- Opening Delimiter -
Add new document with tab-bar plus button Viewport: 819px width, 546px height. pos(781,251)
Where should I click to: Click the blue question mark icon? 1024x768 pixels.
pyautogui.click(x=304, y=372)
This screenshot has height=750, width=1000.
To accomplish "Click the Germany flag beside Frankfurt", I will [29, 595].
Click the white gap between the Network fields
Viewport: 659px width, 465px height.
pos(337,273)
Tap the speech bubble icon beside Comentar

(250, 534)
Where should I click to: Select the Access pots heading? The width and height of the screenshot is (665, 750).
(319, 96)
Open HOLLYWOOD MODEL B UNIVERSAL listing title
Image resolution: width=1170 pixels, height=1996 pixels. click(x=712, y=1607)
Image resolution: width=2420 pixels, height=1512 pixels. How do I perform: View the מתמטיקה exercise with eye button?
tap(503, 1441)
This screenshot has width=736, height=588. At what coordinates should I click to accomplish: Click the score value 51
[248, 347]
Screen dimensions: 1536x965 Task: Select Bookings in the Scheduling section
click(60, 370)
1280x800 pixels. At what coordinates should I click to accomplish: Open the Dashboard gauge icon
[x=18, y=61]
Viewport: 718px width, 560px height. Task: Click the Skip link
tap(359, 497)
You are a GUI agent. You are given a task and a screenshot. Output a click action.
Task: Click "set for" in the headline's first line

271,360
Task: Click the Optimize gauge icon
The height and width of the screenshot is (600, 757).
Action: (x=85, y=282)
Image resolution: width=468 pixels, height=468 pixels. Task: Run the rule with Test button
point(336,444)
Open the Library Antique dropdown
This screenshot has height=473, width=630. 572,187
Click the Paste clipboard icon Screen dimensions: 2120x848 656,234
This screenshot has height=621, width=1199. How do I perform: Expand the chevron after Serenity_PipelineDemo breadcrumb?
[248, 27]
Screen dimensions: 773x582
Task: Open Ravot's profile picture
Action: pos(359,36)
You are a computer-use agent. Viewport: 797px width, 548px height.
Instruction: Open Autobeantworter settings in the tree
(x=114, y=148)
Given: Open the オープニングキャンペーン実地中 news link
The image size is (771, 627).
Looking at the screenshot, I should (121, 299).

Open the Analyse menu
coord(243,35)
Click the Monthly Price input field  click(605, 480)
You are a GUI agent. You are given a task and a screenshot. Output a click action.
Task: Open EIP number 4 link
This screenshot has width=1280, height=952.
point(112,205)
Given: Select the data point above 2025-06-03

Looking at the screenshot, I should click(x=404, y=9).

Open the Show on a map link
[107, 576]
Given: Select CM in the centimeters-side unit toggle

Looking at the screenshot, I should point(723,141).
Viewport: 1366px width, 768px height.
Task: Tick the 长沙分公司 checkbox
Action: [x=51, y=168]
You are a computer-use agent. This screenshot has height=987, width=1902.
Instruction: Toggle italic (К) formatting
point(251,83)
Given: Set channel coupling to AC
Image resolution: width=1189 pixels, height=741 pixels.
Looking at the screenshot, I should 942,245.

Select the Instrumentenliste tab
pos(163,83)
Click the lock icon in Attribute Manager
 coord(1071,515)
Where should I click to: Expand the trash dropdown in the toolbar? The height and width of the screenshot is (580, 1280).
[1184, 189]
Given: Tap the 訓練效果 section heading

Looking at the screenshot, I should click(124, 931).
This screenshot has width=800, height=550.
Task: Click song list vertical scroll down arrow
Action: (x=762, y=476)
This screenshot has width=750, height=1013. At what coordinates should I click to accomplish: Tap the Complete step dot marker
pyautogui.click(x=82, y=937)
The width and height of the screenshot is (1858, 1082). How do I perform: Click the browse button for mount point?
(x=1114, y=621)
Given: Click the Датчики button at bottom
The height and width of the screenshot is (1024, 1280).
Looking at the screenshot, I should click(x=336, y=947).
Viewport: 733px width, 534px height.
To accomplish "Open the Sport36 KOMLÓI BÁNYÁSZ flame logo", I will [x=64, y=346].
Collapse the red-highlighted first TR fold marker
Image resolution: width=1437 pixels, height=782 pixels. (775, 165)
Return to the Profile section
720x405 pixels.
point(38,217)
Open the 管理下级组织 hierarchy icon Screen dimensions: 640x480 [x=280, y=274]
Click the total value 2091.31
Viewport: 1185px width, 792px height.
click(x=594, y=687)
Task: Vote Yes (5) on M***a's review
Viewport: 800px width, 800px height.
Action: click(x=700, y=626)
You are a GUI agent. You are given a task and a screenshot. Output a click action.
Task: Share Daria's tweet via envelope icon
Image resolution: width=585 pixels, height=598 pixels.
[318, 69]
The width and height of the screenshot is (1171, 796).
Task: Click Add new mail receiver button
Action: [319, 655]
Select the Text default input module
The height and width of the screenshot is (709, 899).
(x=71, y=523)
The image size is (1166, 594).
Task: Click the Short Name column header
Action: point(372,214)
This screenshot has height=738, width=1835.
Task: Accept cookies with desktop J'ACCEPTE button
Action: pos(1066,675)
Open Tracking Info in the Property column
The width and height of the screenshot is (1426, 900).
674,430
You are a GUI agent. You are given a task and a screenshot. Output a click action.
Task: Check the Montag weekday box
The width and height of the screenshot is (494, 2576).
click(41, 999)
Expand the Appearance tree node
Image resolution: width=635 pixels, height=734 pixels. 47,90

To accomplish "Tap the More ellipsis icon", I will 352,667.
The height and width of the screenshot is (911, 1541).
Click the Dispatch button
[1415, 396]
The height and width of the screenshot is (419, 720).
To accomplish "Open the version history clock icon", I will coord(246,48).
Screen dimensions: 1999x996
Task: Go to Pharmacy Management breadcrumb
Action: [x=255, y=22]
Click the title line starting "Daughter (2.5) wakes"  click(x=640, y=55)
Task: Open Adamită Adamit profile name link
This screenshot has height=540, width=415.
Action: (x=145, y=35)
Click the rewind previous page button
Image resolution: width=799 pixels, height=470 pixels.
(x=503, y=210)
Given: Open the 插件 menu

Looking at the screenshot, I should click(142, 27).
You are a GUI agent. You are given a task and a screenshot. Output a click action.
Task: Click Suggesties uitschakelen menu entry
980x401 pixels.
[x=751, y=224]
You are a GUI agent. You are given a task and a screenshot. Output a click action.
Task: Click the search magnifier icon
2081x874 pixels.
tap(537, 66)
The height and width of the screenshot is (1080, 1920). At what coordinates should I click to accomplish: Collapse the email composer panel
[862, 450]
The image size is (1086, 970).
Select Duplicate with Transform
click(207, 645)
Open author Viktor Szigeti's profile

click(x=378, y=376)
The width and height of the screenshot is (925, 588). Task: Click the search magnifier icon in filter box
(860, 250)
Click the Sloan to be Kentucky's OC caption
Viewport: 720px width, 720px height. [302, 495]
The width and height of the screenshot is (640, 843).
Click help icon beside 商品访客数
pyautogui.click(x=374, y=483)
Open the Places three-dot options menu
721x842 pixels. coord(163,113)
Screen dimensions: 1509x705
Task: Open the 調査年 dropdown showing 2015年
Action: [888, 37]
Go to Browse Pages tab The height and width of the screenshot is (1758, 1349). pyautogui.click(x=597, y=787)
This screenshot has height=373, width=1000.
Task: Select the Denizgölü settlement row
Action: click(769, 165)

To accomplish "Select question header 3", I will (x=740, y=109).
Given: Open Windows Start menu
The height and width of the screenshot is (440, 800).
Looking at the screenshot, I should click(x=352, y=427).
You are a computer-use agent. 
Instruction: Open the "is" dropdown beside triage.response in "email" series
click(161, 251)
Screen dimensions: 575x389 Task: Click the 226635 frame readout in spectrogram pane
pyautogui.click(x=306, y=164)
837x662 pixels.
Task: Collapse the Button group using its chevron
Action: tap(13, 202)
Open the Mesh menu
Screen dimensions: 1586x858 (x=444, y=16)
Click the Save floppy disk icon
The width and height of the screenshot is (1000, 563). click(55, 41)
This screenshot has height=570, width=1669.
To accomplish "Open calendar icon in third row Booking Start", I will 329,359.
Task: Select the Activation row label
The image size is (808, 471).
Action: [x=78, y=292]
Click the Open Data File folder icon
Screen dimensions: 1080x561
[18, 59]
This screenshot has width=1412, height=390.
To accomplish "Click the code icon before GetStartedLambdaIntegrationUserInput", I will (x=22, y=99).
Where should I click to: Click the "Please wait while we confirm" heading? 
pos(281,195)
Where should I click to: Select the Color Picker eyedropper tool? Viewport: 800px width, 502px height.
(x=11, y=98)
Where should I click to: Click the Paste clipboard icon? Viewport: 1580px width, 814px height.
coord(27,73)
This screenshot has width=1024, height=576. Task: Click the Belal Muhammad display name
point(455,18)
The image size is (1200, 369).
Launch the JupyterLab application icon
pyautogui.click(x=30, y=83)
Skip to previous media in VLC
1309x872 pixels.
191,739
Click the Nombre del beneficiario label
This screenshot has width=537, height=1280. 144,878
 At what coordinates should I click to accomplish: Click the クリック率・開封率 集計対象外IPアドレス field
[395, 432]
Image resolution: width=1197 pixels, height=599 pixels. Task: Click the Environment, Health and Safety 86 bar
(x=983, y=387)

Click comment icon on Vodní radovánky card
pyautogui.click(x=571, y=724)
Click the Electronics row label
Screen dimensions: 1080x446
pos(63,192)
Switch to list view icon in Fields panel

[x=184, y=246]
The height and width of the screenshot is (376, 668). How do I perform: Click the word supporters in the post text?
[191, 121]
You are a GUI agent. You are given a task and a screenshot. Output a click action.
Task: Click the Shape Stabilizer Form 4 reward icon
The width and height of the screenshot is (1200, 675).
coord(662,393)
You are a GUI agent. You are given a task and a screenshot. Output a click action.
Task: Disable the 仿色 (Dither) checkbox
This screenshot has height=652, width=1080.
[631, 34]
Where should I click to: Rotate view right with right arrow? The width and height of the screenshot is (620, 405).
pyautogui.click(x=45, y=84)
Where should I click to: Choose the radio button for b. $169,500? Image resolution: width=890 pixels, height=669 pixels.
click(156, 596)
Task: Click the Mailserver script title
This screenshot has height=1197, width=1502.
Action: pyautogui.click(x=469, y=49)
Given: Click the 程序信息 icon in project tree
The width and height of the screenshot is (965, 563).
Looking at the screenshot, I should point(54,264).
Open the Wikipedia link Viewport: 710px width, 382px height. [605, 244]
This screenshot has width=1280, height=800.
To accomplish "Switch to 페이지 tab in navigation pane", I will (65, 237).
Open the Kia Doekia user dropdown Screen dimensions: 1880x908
- Closing Delimiter -
Work order – Each line of the records with the word "computer" in it is to be copied.

Solution for this exercise –
You are a computer-use agent. Viewport: 797px width, 548px height.
You are a computer-use agent. This screenshot has height=987, width=1902.
You are a computer-use agent. 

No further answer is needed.